Many of you already know this but many do not, either way I hope you find this helpful!*


**Before you apply eye shadow it is important to analyze the shape and the set of your eyes.*

Close Set Eyes Can appear wider apart by using a lighter shadow on the inner half of the lid.

Wide Apart Eyes Can appear closer by using a deeper color on the inner half of the lid and a medium tone on the outer corner.

Small Or Deep Set Eyes Will appear larger if you use lighter shades of shadow.

Large Or Protruding Eyes Will seem smaller if you use medium to dark shades on the lid.

*Thanks for looking*





 .


----------



## claresauntie (Oct 26, 2006)

Thanks for this! The only thing is... I don't know if I know when eyes are close-set, wide-set, or deep-set. {blush}


----------



## Liyah (Oct 26, 2006)

Thanks for this, im gonna go try it out!!!


----------



## ieatbugs (Oct 26, 2006)

I also find that my tiny tiny eyes are REALLY opened up when I take a shimmery white and put it in the inner and outer corners of my eyes. 

 Quote:

   Originally Posted by *~LadyLocks~* 

 
_*Hi all 
	

	
	
		
		

		
		
	


	




 ,

A few years ago I took a Professional Image class and while going through my stuff (I'm moving soon) I came accross some helpful information I thought I'd share with you luvly Specktratees.

Many of you already know this but many do not, either way I hope you find this helpful!*


**Before you apply eye shadow it is important to analyze the shape and the set of your eyes.*

Close Set Eyes Can appear wider apart by using a lighter shadow on the inner half of the lid.

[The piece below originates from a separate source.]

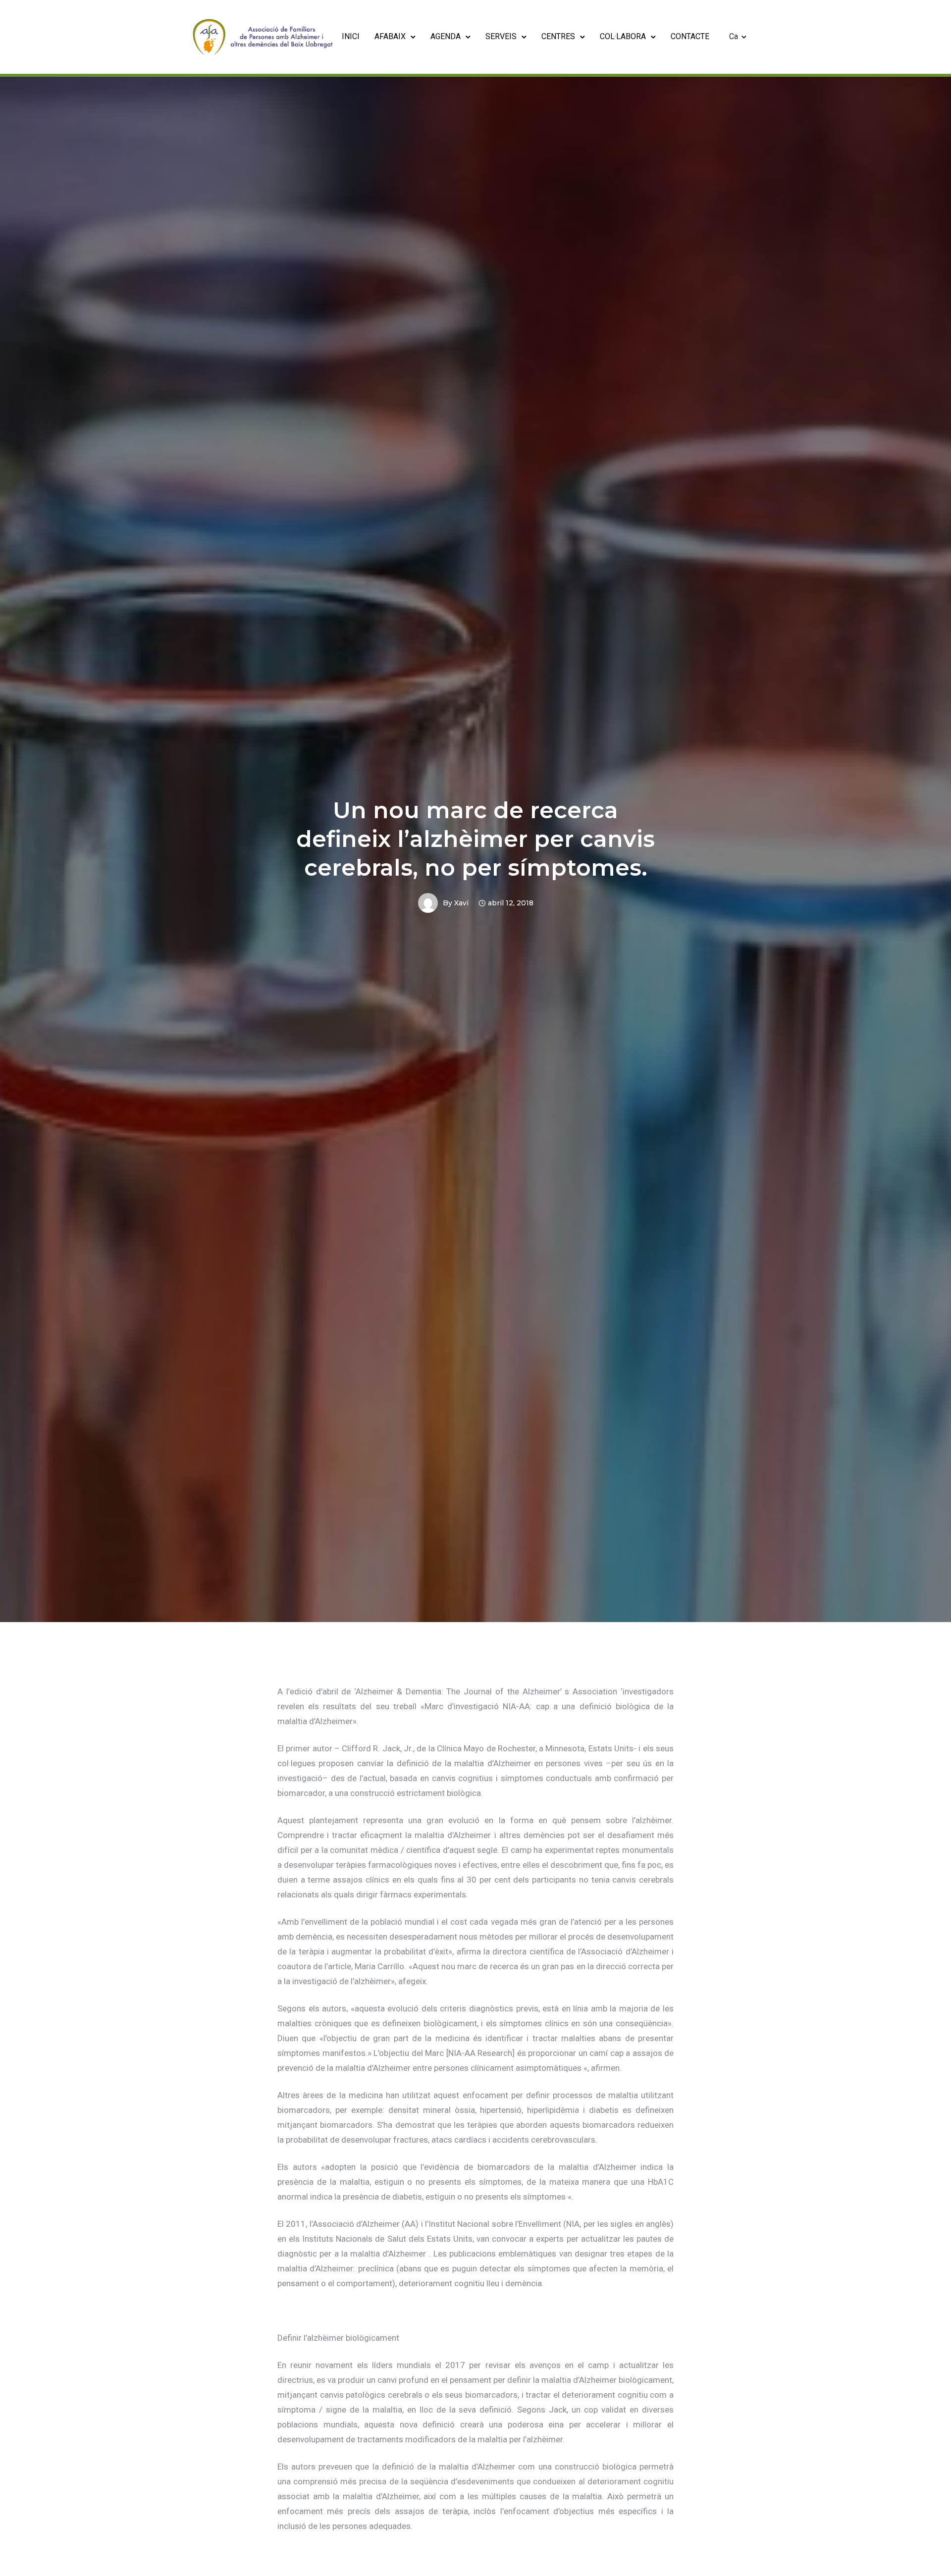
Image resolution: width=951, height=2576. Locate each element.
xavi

Wide Apart Eyes Can appear closer by using a deeper color on the inner half of the lid and a medium tone on the outer corner.

Small Or Deep Set Eyes Will appear larger if you use lighter shades of shadow.

Large Or Protruding Eyes Will seem smaller if you use medium to dark shades on the lid.

*Thanks for looking*





 ._


----------



## ~LadyLocks~ (Oct 27, 2006)

Quote:

   Originally Posted by *claresauntie* 

 
_Thanks for this! The only thing is... I don't know if I know when eyes are close-set, wide-set, or deep-set. {blush}_

 
Aaww man, I knew I should of scanned the page, it had pictures of all the different eye types.  It's packed away in storage at the moment and will be for the next few months, sorry.  I'll try looking around online to see if I can find some samples for you!


----------



## PrudeyNudey (Nov 2, 2006)

That interesting. Wide set eyes are a good thing aren't they? Is that why in most cases the outer V is usually darker than the inner?


----------



## Katja (Nov 3, 2006)

*I was told by a MAC artist that for my Filipino eyes, that it would look great if my inner lid was darker than my outer lid.  I haven't tried it yet, but he said it opens up my type of eye (medium size, but small lids)*


----------